═══ Selected extract ═══
Second, Congress expressly prohibited sexual orientation discrimination in
several other statutes that separately prohibit sex discrimination. See, e.g., 18 U.S.C.
249(a)(2) (enhanced penalties for crimes motivated by “gender” or “sexual
orientation”); 42 U.S.C. 13925(b)(13)(A) (no discrimination based on “sex” or “sexual
orientation” under certain federally funded programs); see also 42 U.S.C. 3716(a)(1)(C)
(federal aid to state or local investigations of crimes motivated by “gender” or “sexual
orientation”). Moreover, in each of these statutes, Congress listed “sexual
orientation” discrimination in addition to “sex” or “gender” discrimination, rather than
deeming “sexual orientation” discrimination to be “include[d]” within “sex”
discrimination, as it did for pregnancy discrimination. 42 U.S.C. 2000e(k) (emphasis
added). This demonstrates both that Congress considers “sexual orientation”
discrimination to be distinct from, rather than a subset of, “sex” or “gender”
discrimination, and also that Congress knows how to cover “sexual orientation”
discrimination separately from “sex” or “gender” discrimination when it so chooses.

Conversely, Congress expressly excluded “homosexuality” from disability
discrimination statutes that were passed in 1973 and 1990. See 29 U.S.C. 705(20)(E);
42 U.S.C. 12211(a). Given that each of these statutes was passed within a year of
amendments to Title VII’s prohibitions on sex discrimination, supra at pp. 2-3, it is
particularly implausible to interpret those prohibitions as including sexual orientation
discrimination implicitly.
═══
:: Exercise set ::
(1) In the excerpt on federal statutes, swap "enhanced penalties" for "increased penalties" and write out the text starting at "249(a)(2) (enhanced penalties" and ending at "42 U.S.C. 3716(a)(1)(C)".
(2) According to the excerpt on federal statutes, in which years were the disability discrimination statutes that excluded "homosexuality" passed?
(3) Decide whether each statement agrees with the excerpt on federal statutes, and answer yes or no with the deciding words quoted from it: (a) In the statutes cited, Congress treated sexual orientation discrimination as included within sex discrimination. (b) 18 U.S.C. 249(a)(2) concerns enhanced penalties for crimes motivated by gender or sexual orientation. (c) Congress deemed pregnancy discrimination to be included within sex discrimination.
The listing has no connection to the excerpt on federal statutes.
═══ Supplied data ═══
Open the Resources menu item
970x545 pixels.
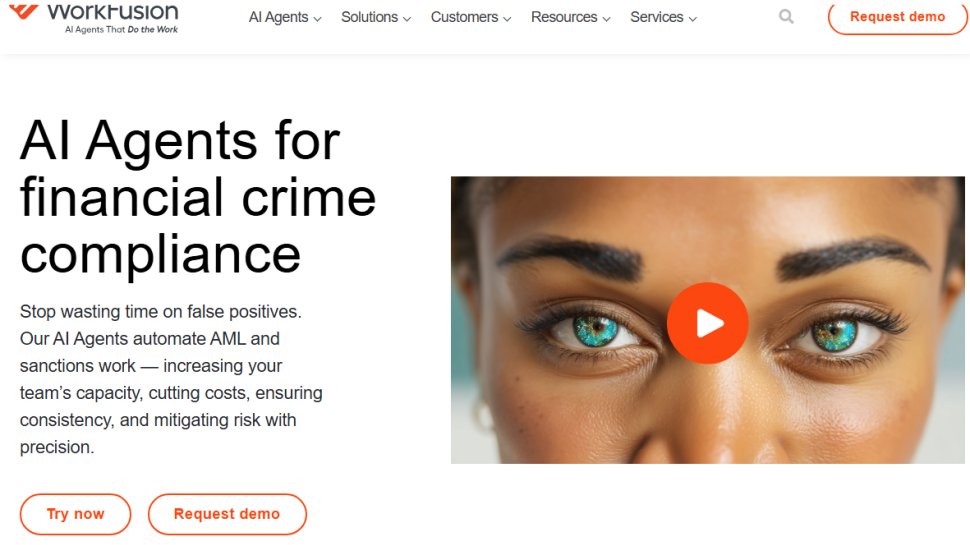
═══
:: Answers to the problems ::
(1)
249(a)(2) (increased penalties for crimes motivated by “gender” or “sexual
orientation”); 42 U.S.C. 13925(b)(13)(A) (no discrimination based on “sex” or “sexual
orientation” under certain federally funded programs); see also 42 U.S.C. 3716(a)(1)(C)

(2) 1973 and 1990.

(3)
(a) No: "Congress listed “sexual orientation” discrimination in addition to “sex” or “gender” discrimination"
(b) Yes: "enhanced penalties for crimes motivated by “gender” or “sexual orientation”"
(c) Yes: "as it did for pregnancy discrimination"